* [EXERCISE DIRECTIONS] All lines with the word "Image" are to be found and copied from the listing.
>>>
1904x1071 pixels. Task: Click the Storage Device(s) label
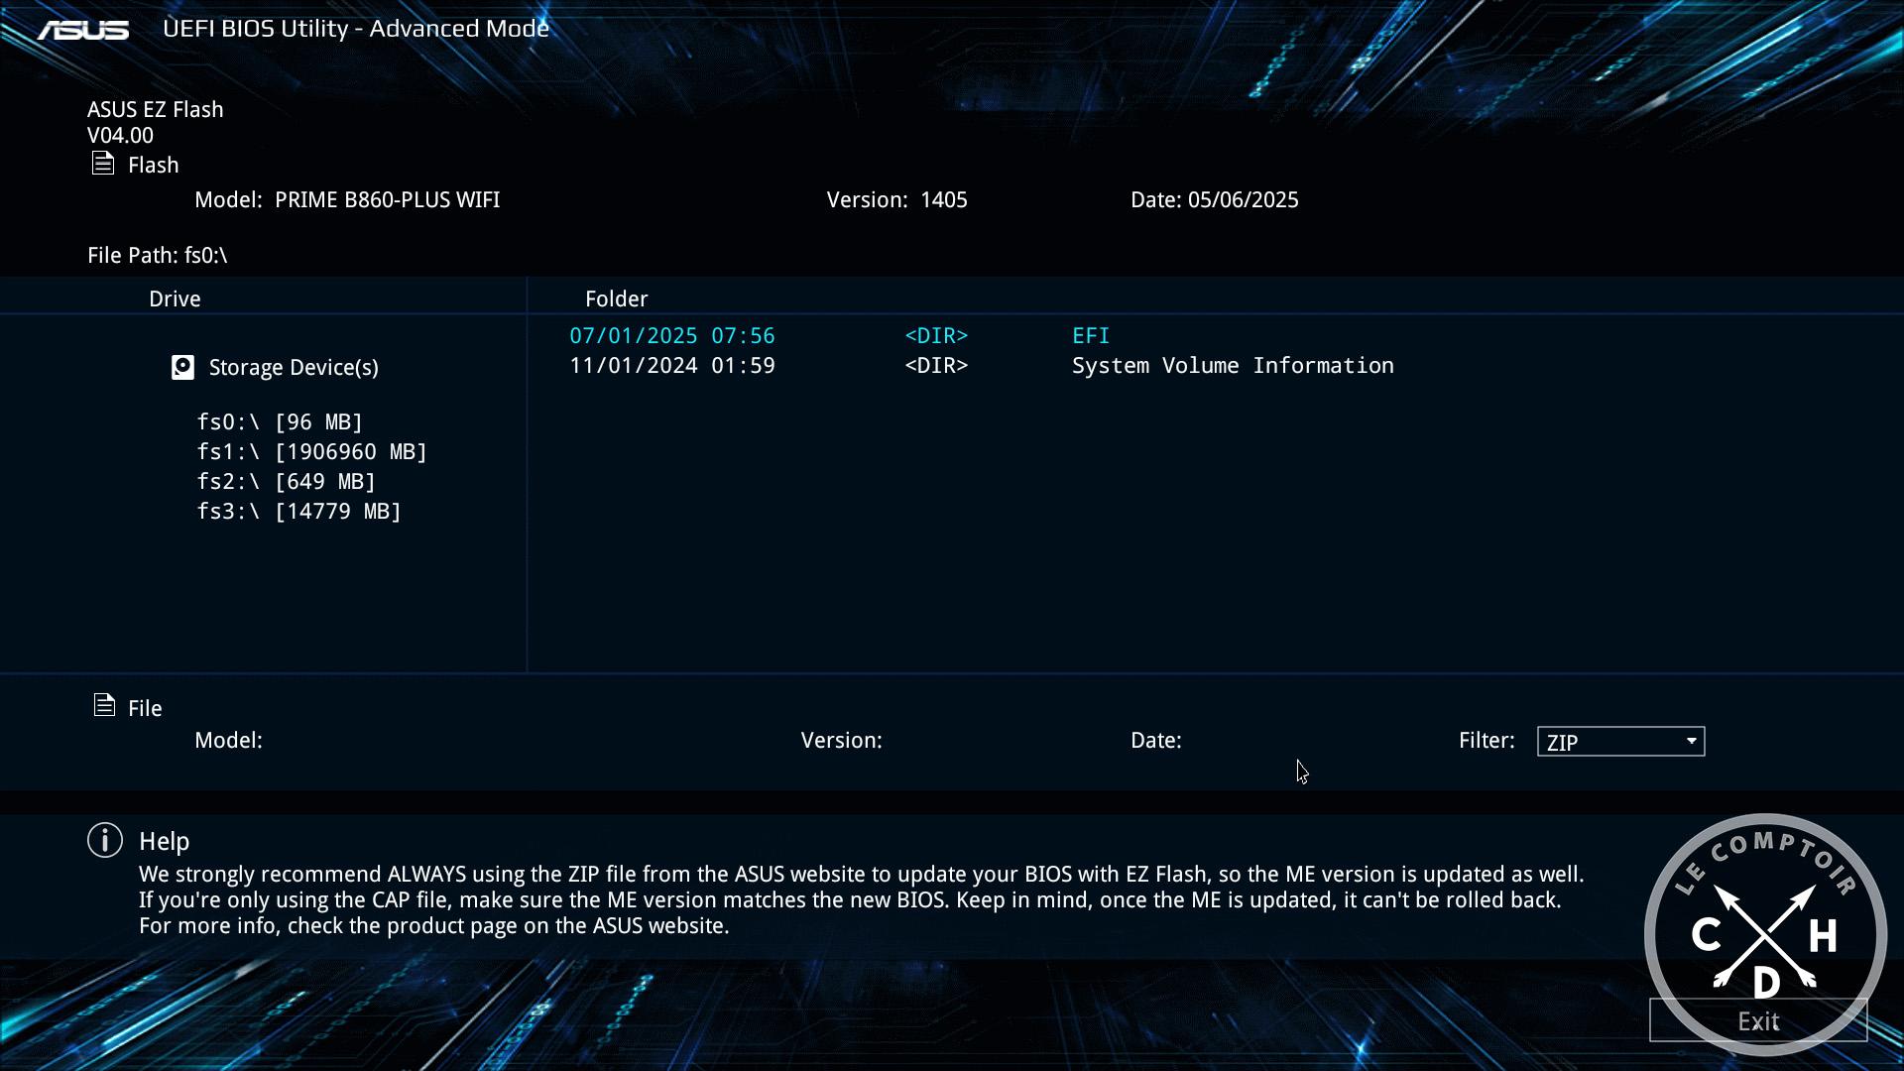[294, 368]
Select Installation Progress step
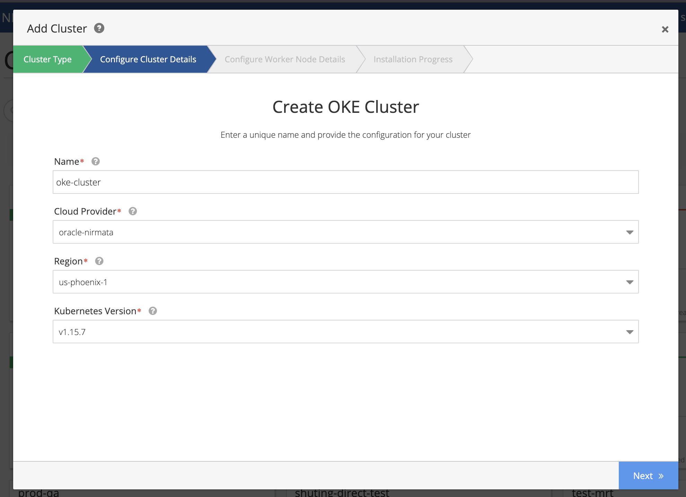Viewport: 686px width, 497px height. pyautogui.click(x=413, y=59)
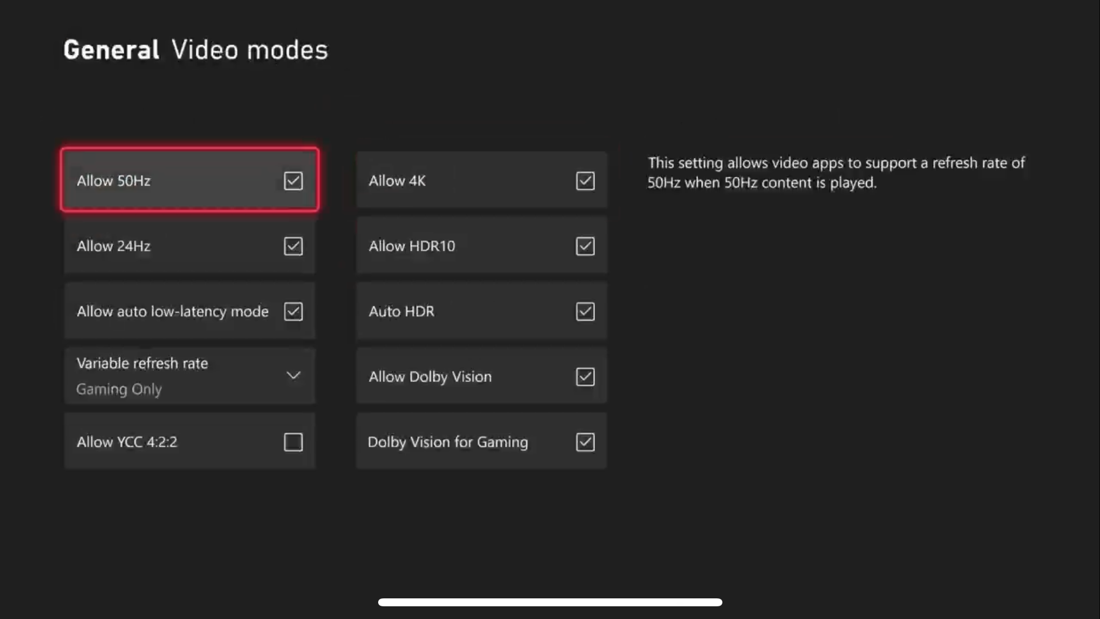The height and width of the screenshot is (619, 1100).
Task: Toggle the Allow 4K checkbox
Action: click(585, 181)
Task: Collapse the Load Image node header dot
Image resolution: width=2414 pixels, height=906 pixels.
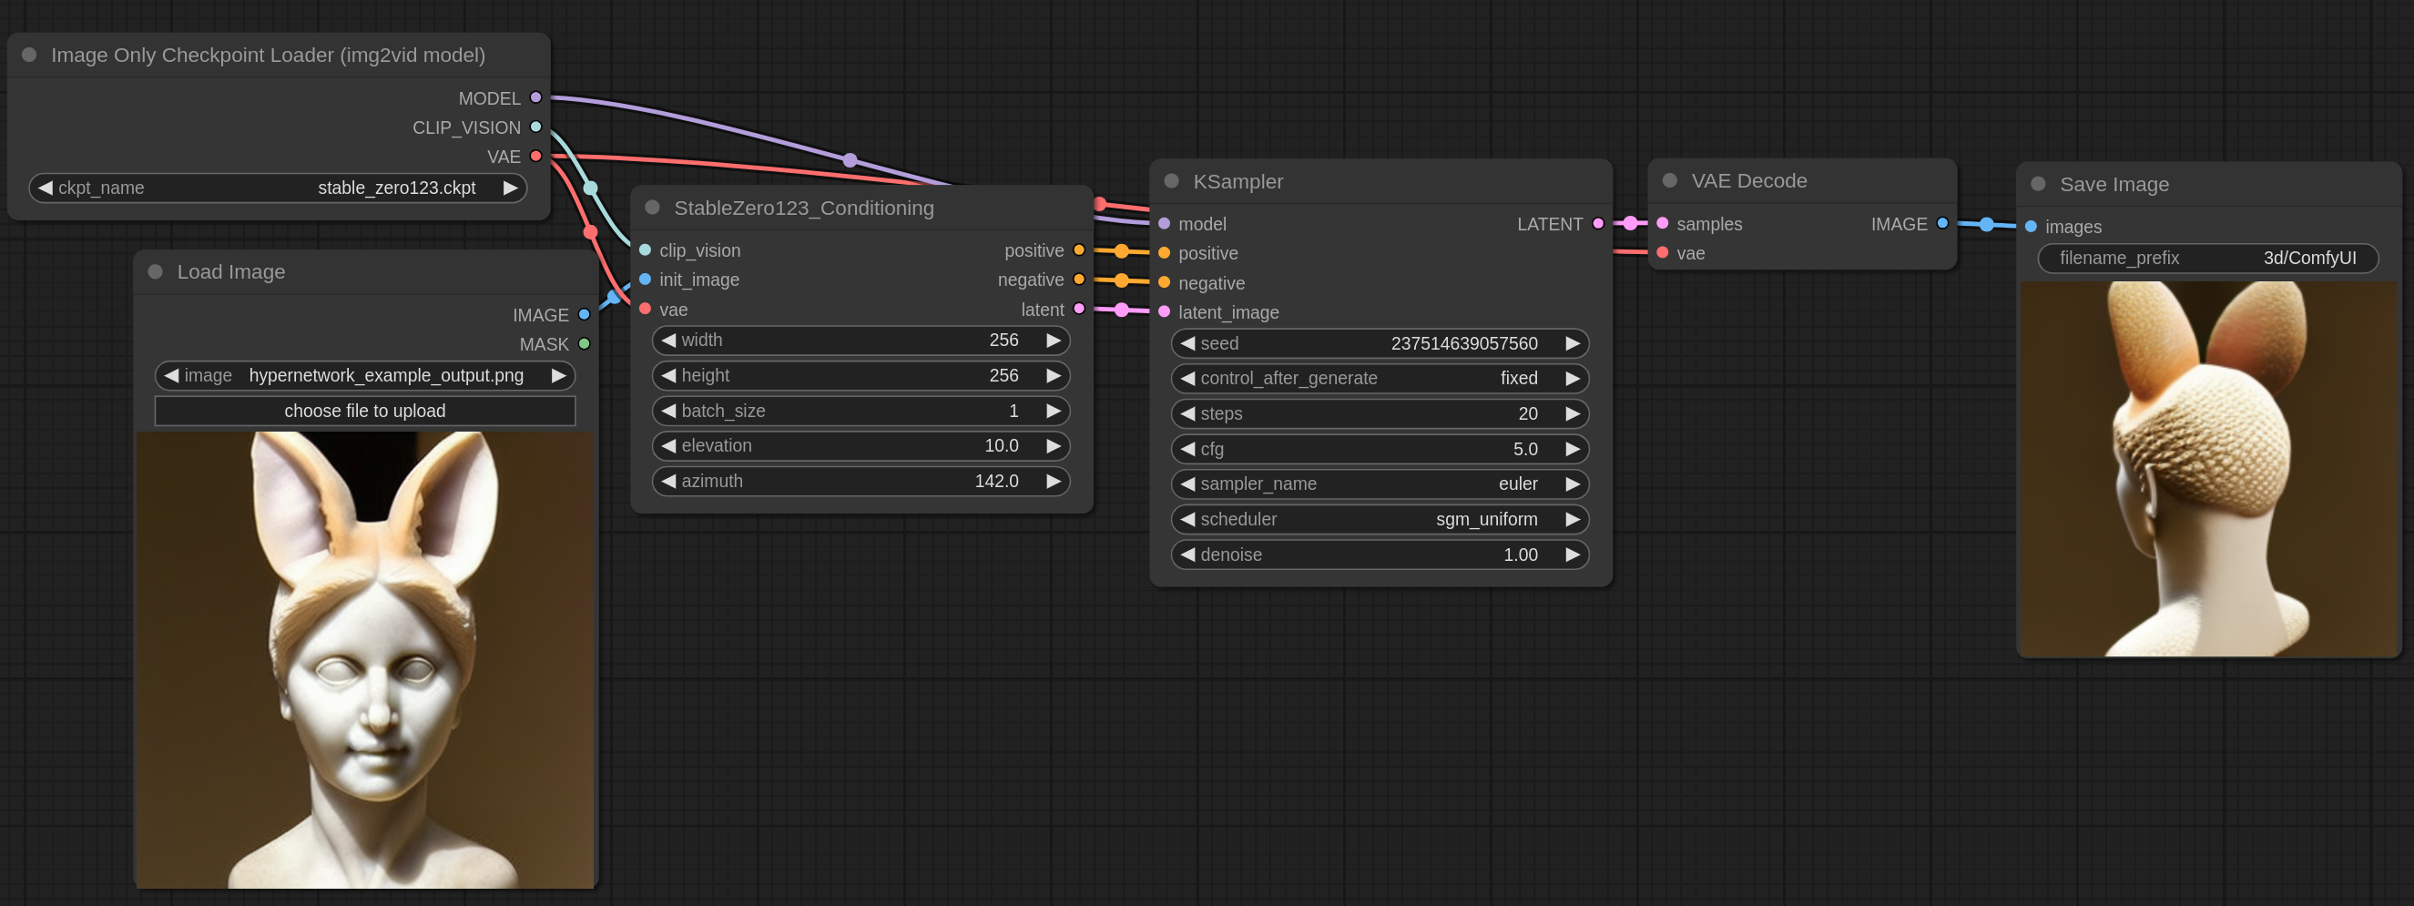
<<<
* [WRITTEN REPLY]
Task: Collapse the Load Image node header dot
Image resolution: width=2414 pixels, height=906 pixels.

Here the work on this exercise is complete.